BREAKING: Pemandangan dari malam ini di rumah Sultana Khaya di Sahara Barat yang diduduki, yang telah dikepung oleh militer Maroko. Ditinggalkan oleh komunitas internasional, pemuda Saharawi berduyun-duyun ke rumah Sultana untuk menunjukkan solidaritas. Peristiwa ini ilegal di Sahara Barat yang diduduki pic.twitter.com/Syv5rdcpHK
– SUARA SAHARAWI (@SAHARAWIVOICE) 15 Februari 2021 orang
BARU: Pemuda Saharawi berbondong-bondong ke rumah pembela hak asasi manusia Sultana Khaya di Boujdour, yang diduduki Sahara Barat. Dia telah dipukuli secara brutal, bersama dengan saudara perempuan dan ibunya oleh polisi Maroko, rumahnya dikelilingi oleh militer Maroko. Pemuda Saharawi ada dalam solidaritas. pic.twitter.com/pp1TtOIpJt
– SUARA SAHARAWI (@SAHARAWIVOICE) 15 Februari 2021
Soltana mengatakan kepada SPS bahwa serangan itu adalah “harga yang harus dibayar untuk perjuangan, dan saya tahu saya harus membayar harganya. Saya siap untuk itu, masih saya, dan mungkin bahkan lebih sekarang daripada sebelumnya.”
Aktivis tersebut tidak asing dengan penindasan polisi: selama protes mahasiswa yang meluas di universitas Maroko pada tahun 2007, Khaya dipukuli dan ditangkap selama demonstrasi duduk di Marakesh, mengakibatkan kehilangan satu mata, Reuters melaporkan pada saat itu. Setelah protes yang meluas melanda Maroko dan Sahara Barat pada November dan Desember, polisi menggerebek rumah Khaya dan memukuli neneknya yang berusia 84 tahun sebelum terus menerus berjaga di luar, menghalangi orang untuk meninggalkan atau memasuki lokasi, katanya kepada Human Rights Watch.

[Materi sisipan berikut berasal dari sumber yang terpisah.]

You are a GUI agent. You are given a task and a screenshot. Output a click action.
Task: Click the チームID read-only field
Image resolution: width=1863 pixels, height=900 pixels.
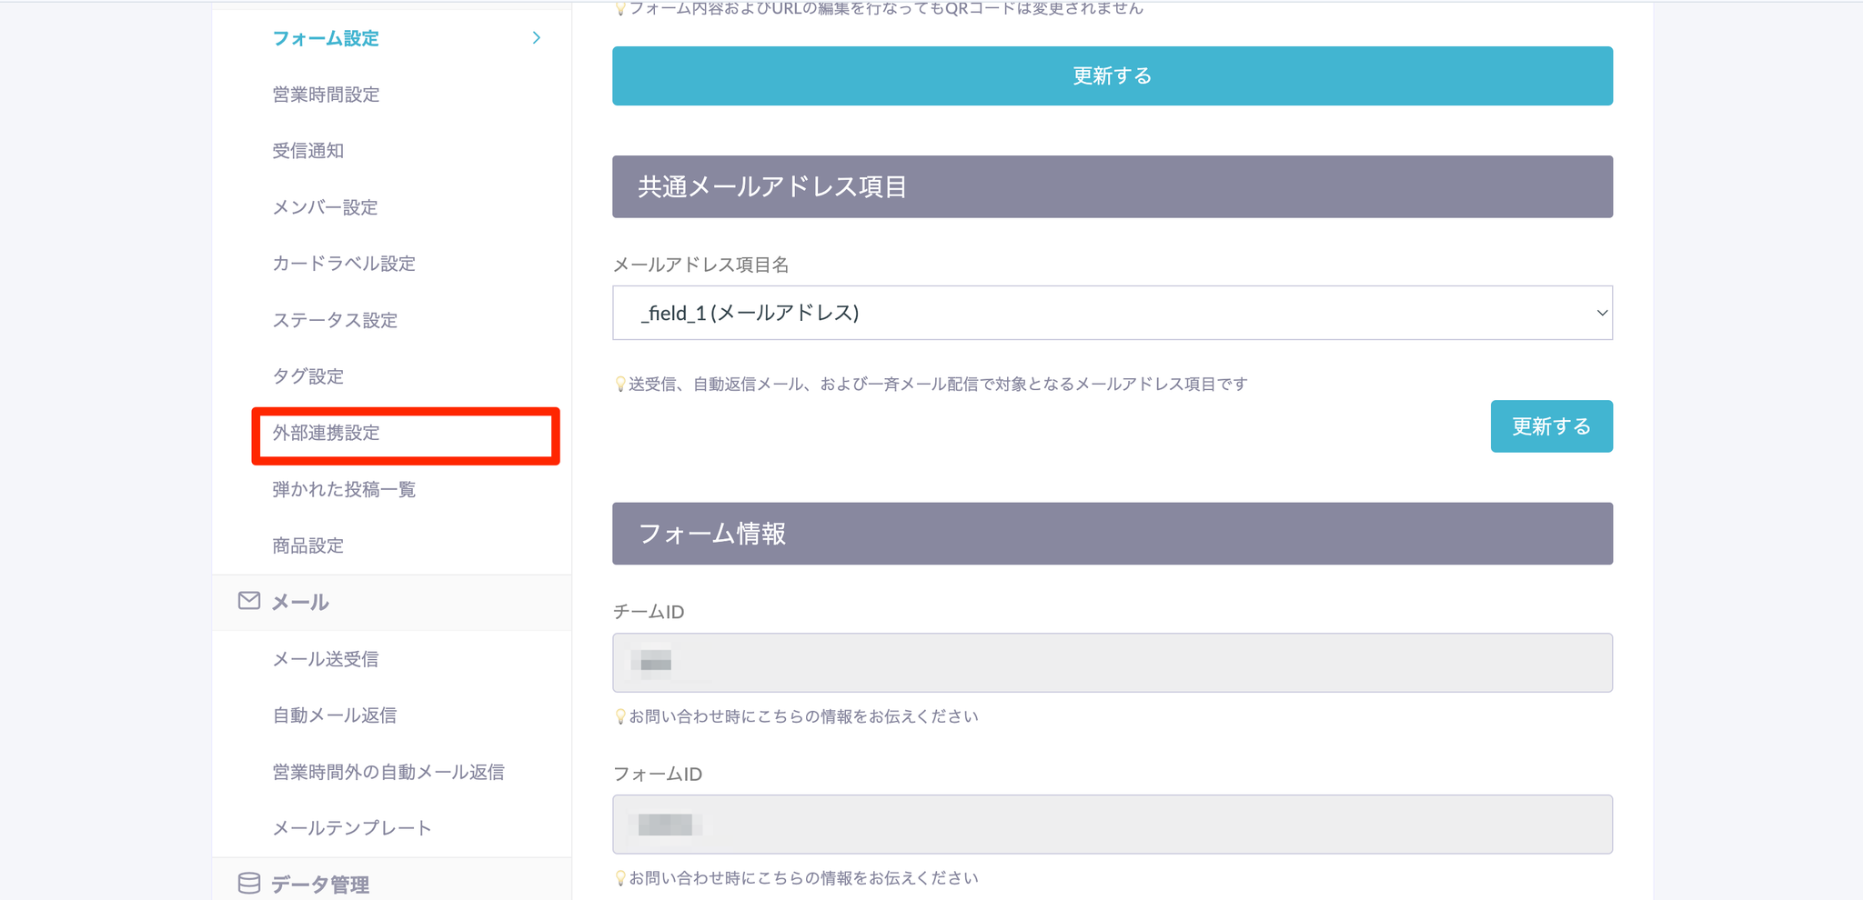tap(1112, 663)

Aktivis perdamaian di Sahara Barat telah menarik perhatian polisi yang signifikan dalam beberapa bulan terakhir, sejak pemerintah di pengasingan Republik Demokratik Arab Saharawi (SADR) membatalkan perdamaian 29 tahun dengan Maroko dan melanjutkan perjuangannya untuk kemerdekaan. Maroko telah mengklaim wilayah itu sebagai miliknya sejak penjajah Spanyol pergi pada tahun 1975, tetapi penduduk asli Saharawi mendeklarasikan republik mereka sendiri dan memohon kepada Perserikatan Bangsa-Bangsa untuk mendapatkan dukungan. Dalam kesepakatan damai tahun 1991, PBB setuju untuk memfasilitasi referendum kemerdekaan untuk wilayah yang tidak pernah terwujud.

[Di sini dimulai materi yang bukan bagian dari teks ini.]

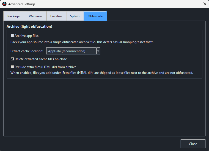209x151 pixels.
Task: Close the Advanced Settings window with X
Action: click(x=205, y=4)
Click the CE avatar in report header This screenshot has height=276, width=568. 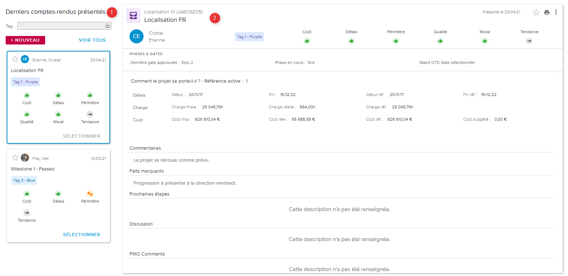click(137, 36)
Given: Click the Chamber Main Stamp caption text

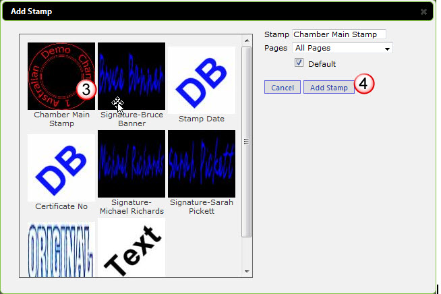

Pada bulan Desember 2020, AS setuju untuk mengakui klaim Maroko atas Sahara Barat sebagai imbalan atas normalisasi hubungan Rabat dengan Israel, memicu protes tambahan karena bahkan neokonservatif paling gigih mengkritik pemerintahan Trump karena merobek hak-hak Saharawis.
Abdallah Souilem, kuasa hukum SADR atas apa yang disebut SADR sebagai “wilayah pendudukan,” mengatakan kepada SPS pada hari Rabu bahwa “situasi hak asasi manusia yang terdegradasi di kota-kota Sahrawi yang diduduki menandakan bencana kemanusiaan jika komunitas internasional tidak turun tangan untuk menghalangi orang Maroko. rezim.”

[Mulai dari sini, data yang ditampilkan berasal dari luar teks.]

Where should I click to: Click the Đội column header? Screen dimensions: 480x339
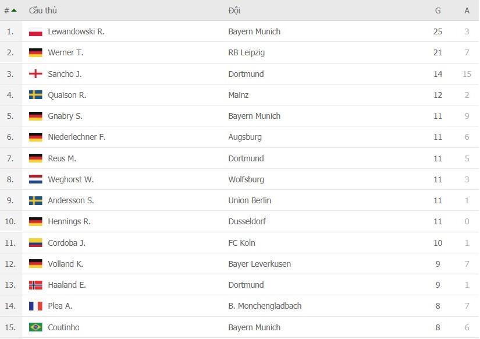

Souilem mencatat bahwa aktivis lain juga dilecehkan, termasuk Alina Aba Ali, yang dipaksa meninggalkan negara itu; Mohamed Salem Ayad Lefkir, yang pembunuhannya baru-baru ini menjadi subjek percobaan penyembunyian di kamar mayat Laayoune; dan tahanan Saharawi Mohamed Lamine Abidine Hadi, yang melakukan mogok makan di penjara Tiflet 2 sejak November.
Pada hari Kamis, beberapa anggota parlemen AS menulis surat bipartisan kepada Presiden AS Joe Biden yang mendesaknya untuk membatalkan keputusan mantan Presiden AS Donald Trump untuk mengakui klaim Maroko, dengan mengatakan langkah tersebut “berfungsi untuk menghargai puluhan tahun perilaku buruk oleh pemerintah Maroko.”